R. & P.
Caulonia 6 giugno 2018
Mi ero proposto, alcuni anni fa, di tenermi lontano dalla polemica politica quotidiana del nostro paese. Ma una circostanza imprevedibile ha forzato le mie buone intenzioni: il tipo di opposizione che si è sviluppata contro l’attuale Amministrazione Comunale. Ho sentito critiche eccessive, rozze, e di pessimo gusto; non penso soltanto al manifesto funebre contro l’Amministrazione Comunale (che comunque non ha precedenti nel nostro paese), e alla lettera minatoria contro la Sindaca, entrambi prodotti dal clima avvelenato che avvolge il paese; mi ha lasciato veramente perplesso, l’ingiuria di “fascista” scagliata, senza soppesarla adeguatamente, contro gli amministratori. L’ho trovata oltre che sommamente ingiuriosa diseducativa: crea confusione nei giovani che non hanno studiato quel triste periodo della storia d’Italia. Ben altra cosa fu il fascismo e travisare la storia ai propri fini di bottega non è una cosa apprezzabile.
Proprio in questi giorni mi è capitato sotto gli occhi un articolo scritto da Antonio Gramsci pubblicato l’11 febbraio 1917.
E’ un inno alla vita vissuta, e la sua fu tragicamente vissuta.
Gl’indifferenti
“Odio gli indifferenti. Credo che vivere voglia dire essere partigiani. Chi vive veramente non può non essere cittadino e partigiano. L’indifferenza è abulia, è parassitismo, è vigliaccheria, non è vita. Perciò odio gli indifferenti. L’indifferenza è il peso morto della storia. L’indifferenza opera potentemente nella storia. Opera passivamente, ma opera. È la fatalità; è ciò su cui non si può contare; è ciò che sconvolge i programmi, che rovescia i piani meglio costruiti; è la materia bruta che strozza l’intelligenza. Ciò che succede, il male che si abbatte su tutti, avviene perché la massa degli uomini abdica alla sua volontà, lascia promulgare le leggi che solo la rivolta potrà abrogare, lascia salire al potere uomini che poi solo un ammutinamento potrà rovesciare. Tra l’assenteismo e l’indifferenza poche mani, non sorvegliate da alcun controllo, tessono la tela della vita collettiva, e la massa ignora, perché non se ne preoccupa; e allora sembra sia la fatalità a travolgere tutto e tutti, sembra che la storia non sia altro che un enorme fenomeno naturale, un’eruzione, un terremoto del quale rimangono vittime tutti, chi ha voluto e chi non ha voluto, chi sapeva e chi non sapeva, chi era stato attivo e chi indifferente. Alcuni piagnucolano pietosamente, altri bestemmiano oscenamente, ma nessuno o pochi si domandano: se avessi fatto anch’io il mio dovere, se avessi cercato di far valere la mia volontà, sarebbe successo ciò che è successo?
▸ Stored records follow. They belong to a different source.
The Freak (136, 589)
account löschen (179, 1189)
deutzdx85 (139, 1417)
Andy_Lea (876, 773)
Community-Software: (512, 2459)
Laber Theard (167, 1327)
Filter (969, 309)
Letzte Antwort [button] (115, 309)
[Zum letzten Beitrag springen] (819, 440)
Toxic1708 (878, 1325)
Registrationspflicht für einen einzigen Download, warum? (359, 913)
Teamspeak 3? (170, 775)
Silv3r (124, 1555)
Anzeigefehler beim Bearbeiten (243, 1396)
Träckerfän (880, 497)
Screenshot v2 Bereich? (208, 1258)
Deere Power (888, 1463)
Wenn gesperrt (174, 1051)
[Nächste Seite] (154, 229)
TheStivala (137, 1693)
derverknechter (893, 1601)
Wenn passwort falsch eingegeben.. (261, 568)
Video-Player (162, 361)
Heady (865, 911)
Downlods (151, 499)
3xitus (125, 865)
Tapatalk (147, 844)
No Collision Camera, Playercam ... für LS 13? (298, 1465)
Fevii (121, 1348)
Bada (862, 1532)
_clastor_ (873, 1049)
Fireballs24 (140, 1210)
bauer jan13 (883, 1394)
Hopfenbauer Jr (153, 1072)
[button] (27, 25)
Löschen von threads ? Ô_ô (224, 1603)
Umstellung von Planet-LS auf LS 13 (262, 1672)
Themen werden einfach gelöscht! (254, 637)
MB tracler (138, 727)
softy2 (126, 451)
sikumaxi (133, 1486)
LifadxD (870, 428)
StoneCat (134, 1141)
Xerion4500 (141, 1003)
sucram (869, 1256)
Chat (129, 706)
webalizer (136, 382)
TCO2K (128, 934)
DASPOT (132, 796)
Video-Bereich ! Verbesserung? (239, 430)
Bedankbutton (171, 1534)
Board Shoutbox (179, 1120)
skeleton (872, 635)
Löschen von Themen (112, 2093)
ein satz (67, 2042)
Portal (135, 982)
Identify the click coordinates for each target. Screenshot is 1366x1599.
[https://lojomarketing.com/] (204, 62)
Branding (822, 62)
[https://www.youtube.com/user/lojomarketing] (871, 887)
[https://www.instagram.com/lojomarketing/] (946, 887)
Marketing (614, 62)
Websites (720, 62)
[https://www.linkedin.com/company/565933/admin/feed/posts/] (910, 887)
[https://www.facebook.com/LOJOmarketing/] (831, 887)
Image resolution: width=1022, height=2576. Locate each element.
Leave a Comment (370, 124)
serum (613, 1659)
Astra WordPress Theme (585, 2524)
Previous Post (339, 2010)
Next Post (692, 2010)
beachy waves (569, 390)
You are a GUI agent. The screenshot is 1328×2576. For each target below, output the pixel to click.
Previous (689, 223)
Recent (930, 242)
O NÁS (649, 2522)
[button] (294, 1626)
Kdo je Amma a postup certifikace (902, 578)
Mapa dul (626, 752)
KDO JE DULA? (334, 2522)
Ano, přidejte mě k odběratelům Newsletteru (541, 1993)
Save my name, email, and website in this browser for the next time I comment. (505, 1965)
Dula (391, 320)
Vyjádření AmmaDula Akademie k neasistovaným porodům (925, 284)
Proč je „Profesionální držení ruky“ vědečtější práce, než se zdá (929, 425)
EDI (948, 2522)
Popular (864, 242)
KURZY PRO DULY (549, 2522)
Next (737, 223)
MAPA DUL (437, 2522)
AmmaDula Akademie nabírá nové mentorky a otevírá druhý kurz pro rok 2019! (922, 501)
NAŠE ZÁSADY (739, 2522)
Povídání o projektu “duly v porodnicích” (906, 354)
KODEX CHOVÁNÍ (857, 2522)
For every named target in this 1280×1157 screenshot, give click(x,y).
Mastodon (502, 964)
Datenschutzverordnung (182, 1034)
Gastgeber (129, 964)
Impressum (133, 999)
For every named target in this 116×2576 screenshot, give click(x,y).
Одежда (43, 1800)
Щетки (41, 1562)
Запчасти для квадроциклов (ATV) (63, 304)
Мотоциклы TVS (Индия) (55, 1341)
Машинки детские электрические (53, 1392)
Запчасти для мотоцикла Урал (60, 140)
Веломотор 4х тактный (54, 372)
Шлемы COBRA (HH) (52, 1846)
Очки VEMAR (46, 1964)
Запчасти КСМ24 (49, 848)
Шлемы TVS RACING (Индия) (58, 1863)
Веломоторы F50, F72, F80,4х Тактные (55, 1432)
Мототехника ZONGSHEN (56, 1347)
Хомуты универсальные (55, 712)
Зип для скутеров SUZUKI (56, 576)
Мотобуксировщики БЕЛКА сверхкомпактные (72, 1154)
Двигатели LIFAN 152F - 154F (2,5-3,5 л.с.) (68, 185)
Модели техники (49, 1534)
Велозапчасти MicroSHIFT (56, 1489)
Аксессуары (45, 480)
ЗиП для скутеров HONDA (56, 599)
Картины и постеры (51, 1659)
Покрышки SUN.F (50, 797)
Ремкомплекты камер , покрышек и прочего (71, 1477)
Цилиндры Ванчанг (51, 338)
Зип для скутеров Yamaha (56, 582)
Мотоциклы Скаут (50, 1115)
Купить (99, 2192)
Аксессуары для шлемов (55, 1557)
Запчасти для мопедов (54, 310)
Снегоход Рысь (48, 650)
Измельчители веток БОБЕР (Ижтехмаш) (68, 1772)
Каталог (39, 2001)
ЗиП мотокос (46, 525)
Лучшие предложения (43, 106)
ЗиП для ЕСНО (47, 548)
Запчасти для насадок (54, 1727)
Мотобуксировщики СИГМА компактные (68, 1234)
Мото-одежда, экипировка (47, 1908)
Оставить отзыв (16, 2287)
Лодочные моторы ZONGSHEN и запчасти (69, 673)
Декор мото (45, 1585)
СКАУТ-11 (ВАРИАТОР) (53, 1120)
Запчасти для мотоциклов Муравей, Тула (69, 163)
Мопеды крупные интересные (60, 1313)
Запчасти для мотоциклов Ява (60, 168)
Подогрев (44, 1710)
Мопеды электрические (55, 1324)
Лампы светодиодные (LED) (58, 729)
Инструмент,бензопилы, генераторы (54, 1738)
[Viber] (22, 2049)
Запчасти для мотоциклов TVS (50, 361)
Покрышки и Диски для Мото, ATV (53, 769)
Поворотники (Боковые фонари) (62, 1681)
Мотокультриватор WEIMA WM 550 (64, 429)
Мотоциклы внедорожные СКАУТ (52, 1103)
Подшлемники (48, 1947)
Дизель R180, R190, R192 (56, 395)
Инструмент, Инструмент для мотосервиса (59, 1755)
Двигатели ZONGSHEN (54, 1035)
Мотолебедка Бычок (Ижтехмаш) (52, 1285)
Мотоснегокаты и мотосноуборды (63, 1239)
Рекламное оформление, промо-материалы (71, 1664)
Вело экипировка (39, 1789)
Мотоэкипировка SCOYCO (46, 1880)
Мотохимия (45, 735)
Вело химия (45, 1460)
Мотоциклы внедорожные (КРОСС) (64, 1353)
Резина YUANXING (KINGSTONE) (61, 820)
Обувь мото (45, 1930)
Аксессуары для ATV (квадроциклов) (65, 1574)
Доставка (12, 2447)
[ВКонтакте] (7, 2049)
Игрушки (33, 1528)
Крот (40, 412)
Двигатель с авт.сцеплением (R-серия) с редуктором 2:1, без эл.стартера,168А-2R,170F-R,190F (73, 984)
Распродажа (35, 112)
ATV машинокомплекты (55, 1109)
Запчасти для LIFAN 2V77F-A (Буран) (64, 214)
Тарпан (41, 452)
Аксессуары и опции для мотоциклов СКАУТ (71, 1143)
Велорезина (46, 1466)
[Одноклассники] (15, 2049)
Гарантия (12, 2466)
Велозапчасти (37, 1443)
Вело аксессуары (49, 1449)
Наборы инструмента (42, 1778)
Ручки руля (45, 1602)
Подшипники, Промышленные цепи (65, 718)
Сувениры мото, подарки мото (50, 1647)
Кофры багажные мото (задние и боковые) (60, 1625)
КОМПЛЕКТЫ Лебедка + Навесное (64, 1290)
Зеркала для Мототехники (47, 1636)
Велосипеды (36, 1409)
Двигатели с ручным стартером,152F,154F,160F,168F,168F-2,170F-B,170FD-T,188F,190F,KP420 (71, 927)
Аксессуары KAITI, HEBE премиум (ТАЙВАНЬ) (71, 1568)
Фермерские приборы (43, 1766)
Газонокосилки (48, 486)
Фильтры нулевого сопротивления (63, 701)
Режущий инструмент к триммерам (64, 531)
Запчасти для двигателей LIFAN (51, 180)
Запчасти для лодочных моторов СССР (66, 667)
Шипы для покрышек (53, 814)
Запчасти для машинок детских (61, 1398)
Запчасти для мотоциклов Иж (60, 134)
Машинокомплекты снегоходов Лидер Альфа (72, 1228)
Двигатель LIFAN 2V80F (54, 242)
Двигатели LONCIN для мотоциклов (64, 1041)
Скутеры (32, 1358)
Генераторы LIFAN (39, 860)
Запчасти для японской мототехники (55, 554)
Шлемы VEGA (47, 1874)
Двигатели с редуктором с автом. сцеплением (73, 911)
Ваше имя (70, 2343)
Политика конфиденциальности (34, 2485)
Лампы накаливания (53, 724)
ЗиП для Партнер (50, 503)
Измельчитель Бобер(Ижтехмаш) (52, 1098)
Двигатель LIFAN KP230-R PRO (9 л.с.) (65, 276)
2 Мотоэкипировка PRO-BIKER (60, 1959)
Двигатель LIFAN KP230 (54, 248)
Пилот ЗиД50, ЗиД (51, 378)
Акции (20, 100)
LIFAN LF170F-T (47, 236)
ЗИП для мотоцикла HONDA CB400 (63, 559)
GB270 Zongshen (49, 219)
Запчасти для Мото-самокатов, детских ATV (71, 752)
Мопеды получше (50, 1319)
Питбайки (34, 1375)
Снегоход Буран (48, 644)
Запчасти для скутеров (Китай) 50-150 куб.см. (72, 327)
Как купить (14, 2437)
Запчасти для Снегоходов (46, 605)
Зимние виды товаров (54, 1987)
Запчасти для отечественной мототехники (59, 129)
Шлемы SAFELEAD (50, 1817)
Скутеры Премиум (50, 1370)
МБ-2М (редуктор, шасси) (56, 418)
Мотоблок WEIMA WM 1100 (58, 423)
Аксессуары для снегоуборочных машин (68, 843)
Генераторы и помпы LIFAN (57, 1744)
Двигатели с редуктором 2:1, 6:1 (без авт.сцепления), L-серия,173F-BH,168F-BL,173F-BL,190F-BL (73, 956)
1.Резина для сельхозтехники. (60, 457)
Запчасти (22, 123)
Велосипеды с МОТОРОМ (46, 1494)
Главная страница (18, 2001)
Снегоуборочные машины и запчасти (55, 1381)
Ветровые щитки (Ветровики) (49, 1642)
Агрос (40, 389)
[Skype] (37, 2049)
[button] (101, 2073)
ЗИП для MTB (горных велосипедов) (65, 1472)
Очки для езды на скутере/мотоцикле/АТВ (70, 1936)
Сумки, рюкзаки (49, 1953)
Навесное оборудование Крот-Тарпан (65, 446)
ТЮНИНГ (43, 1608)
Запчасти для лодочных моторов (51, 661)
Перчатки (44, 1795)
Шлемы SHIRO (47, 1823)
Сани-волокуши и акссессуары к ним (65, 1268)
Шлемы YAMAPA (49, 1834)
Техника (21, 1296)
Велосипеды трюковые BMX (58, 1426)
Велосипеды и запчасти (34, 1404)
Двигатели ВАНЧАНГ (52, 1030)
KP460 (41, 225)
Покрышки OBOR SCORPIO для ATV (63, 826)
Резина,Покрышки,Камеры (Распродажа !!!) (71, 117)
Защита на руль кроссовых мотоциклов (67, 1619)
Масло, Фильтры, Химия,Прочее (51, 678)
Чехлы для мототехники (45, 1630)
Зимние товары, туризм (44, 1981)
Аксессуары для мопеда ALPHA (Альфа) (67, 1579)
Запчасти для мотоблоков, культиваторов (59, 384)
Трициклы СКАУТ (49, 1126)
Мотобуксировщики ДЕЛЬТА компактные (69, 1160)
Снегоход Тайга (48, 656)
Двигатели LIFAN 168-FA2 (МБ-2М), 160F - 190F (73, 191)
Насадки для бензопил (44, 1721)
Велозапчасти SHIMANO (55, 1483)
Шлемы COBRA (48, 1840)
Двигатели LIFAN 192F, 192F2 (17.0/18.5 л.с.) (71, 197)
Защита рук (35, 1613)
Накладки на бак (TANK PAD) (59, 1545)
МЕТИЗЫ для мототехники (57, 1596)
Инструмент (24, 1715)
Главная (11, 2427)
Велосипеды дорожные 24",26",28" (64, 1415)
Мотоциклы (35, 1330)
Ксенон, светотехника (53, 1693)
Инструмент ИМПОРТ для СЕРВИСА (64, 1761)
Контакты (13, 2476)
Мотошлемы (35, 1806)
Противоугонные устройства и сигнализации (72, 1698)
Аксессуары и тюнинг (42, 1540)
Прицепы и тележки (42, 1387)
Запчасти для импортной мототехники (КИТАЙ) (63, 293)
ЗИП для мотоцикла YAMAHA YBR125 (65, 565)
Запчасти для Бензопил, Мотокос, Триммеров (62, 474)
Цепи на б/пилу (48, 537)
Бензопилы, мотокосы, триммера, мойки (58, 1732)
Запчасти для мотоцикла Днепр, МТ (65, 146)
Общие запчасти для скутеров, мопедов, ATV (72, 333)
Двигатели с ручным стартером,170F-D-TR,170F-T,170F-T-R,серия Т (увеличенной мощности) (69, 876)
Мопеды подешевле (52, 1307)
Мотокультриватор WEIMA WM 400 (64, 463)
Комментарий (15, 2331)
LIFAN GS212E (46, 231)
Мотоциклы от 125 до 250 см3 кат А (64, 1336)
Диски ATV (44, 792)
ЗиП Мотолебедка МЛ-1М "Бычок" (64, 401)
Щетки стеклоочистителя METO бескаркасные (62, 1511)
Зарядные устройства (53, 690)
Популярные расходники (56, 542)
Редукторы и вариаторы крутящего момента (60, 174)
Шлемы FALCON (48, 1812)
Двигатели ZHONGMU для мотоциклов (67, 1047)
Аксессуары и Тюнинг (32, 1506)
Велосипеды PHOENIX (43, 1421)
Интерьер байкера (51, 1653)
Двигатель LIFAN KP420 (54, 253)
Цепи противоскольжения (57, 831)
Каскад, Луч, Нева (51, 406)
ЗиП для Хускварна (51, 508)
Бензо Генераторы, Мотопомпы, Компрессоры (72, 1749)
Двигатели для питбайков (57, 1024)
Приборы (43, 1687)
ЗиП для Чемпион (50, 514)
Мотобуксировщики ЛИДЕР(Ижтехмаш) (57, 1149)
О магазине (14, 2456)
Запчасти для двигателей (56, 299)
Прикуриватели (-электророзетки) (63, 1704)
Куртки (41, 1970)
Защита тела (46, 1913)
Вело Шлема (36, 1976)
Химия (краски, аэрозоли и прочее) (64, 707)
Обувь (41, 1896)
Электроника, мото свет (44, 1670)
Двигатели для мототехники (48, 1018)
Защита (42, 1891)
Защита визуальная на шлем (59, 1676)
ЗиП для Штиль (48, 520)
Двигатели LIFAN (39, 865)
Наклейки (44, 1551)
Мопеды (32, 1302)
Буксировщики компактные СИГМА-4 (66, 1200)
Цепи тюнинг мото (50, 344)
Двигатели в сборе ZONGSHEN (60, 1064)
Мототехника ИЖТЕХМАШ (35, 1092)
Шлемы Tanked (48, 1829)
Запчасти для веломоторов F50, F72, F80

Odio gli indifferenti anche per questo: perché mi dà fastidio il loro piagnisteo da eterni innocenti. Chiedo conto a ognuno di loro del come ha svolto il compito che la vita gli ha posto e gli pone quotidianamente, di ciò che ha fatto e specialmente di ciò che non ha fatto. E sento di poter essere inesorabile, di non dover sprecare la mia pietà, di non dover spartire con loro le mie lacrime.
Sono partigiano, vivo, sento nelle coscienze della mia parte già pulsare l’attività della città futura che la mia parte sta costruendo. E in essa la catena sociale non pesa su pochi, in essa ogni cosa che succede non è dovuta al caso, alla fatalità, ma è intelligente opera dei cittadini. Non c’è in essa nessuno che stia alla finestra a guardare mentre i pochi si sacrificano, si svenano. Vivo, sono partigiano. Perciò odio chi non parteggia, odio gli indifferenti”.
Per mesi ho guardato dalla finestra mentre l’Amministrazione veniva massacrata. Dopo aver letto l’articolo di Gramsci ho deciso di compromettermi.